* **TRY IT**
In the data below, find each line that contains the word "giao" and copy it.

* **EXERCISE INPUT**
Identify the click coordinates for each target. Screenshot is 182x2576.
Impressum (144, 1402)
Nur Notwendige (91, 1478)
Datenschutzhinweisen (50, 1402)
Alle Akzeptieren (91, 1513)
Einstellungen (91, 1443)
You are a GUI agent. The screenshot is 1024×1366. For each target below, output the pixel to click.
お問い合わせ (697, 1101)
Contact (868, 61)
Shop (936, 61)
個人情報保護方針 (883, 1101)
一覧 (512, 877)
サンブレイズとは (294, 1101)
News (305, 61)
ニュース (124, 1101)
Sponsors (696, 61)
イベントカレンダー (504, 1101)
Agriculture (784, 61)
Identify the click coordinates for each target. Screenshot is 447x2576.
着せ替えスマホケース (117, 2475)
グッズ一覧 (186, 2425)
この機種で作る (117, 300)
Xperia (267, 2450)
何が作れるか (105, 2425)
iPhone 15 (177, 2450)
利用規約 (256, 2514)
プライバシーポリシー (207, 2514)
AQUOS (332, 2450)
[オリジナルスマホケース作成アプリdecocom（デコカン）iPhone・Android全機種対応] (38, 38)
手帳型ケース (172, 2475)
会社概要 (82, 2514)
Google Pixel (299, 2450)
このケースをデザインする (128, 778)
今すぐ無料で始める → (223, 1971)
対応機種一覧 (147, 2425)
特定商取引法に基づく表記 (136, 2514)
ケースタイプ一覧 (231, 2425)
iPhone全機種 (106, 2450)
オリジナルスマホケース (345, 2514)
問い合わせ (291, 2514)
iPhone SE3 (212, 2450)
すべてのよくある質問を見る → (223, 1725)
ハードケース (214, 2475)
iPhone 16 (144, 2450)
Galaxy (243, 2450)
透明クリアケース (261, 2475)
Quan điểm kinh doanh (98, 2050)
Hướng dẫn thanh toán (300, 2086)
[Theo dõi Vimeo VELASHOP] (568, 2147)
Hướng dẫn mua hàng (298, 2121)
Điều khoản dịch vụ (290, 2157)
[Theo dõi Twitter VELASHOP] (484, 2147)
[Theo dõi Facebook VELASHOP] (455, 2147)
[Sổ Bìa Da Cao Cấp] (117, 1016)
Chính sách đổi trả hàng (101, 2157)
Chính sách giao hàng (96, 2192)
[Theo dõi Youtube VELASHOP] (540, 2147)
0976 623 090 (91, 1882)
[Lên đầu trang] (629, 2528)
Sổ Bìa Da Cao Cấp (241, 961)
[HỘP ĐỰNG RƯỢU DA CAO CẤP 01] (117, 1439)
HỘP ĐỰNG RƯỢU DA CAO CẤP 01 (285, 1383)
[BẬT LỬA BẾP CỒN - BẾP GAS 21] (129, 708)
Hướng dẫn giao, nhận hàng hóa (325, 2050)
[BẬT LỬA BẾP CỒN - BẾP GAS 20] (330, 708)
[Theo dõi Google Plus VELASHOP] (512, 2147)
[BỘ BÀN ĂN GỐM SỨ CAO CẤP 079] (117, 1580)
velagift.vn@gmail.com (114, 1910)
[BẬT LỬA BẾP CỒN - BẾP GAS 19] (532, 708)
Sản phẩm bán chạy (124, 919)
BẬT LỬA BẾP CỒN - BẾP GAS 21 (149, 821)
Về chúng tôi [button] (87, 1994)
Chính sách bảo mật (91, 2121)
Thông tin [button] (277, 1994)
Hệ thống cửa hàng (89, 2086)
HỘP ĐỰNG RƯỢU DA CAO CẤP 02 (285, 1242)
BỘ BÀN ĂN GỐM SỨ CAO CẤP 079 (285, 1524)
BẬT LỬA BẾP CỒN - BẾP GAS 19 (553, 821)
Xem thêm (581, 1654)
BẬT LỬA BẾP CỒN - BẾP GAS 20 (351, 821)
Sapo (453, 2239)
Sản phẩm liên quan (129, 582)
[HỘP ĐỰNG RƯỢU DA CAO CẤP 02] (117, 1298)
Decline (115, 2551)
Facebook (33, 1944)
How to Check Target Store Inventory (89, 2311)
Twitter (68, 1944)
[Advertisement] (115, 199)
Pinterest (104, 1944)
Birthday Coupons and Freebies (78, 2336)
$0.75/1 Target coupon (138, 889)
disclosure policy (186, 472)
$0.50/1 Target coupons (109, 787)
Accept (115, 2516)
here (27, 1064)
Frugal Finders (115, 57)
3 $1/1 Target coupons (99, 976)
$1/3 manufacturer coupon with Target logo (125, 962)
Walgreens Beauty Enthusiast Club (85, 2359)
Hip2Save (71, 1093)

* **SOLUTION TO THIS PROBLEM**
Chính sách giao hàng (96, 2192)
Hướng dẫn giao, nhận hàng hóa (325, 2050)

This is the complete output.